═════ Exercise material ═════
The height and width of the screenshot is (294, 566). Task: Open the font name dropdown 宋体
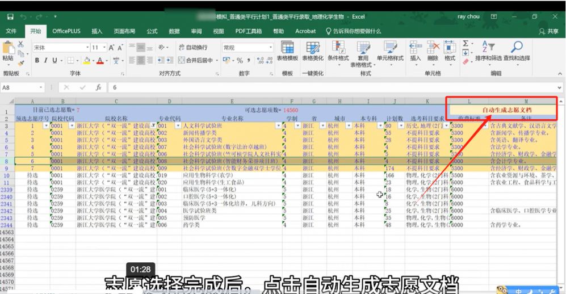[x=87, y=48]
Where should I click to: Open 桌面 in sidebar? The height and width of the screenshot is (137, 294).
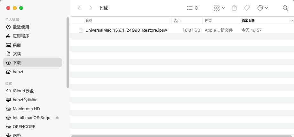[17, 45]

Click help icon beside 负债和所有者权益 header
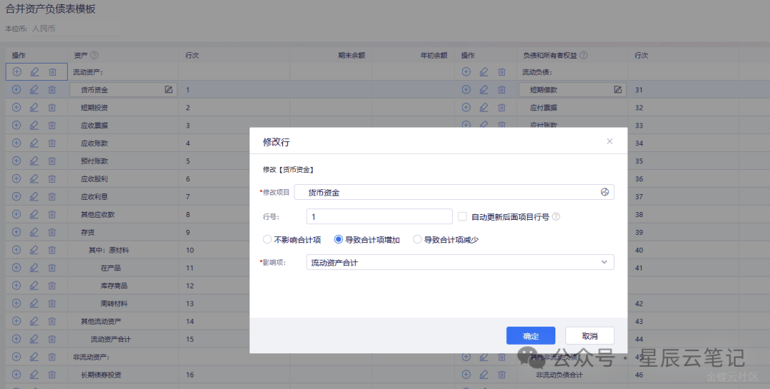tap(583, 55)

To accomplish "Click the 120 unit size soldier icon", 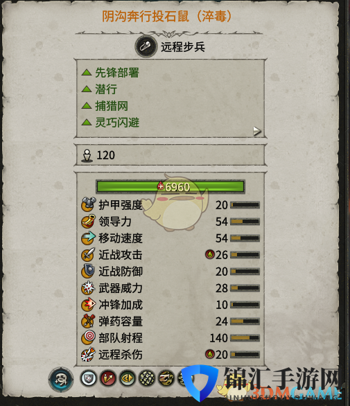I will (87, 155).
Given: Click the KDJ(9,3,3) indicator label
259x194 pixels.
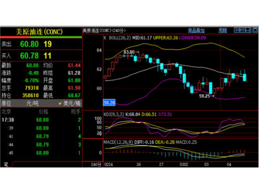Looking at the screenshot, I should 113,114.
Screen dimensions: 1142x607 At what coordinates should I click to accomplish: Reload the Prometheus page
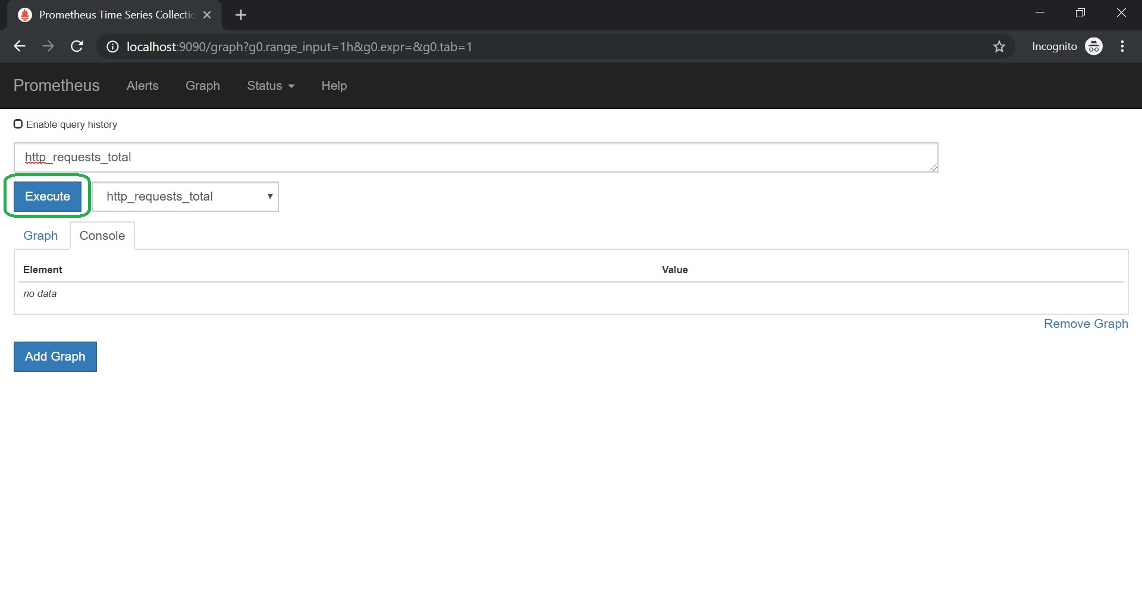(x=77, y=46)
═════
:: What you will do ::
Leaving the pictures aside, transcribe only the lines from the one containing "259x194 pixels." to the final line of the listing above, inclusive, exactly as they appear.

:: Result of the exercise ::
259x194 pixels.
Looking at the screenshot, I should 113,114.
Screen dimensions: 1142x607 At what coordinates should I click to accomplish: Reload the Prometheus page
(x=77, y=46)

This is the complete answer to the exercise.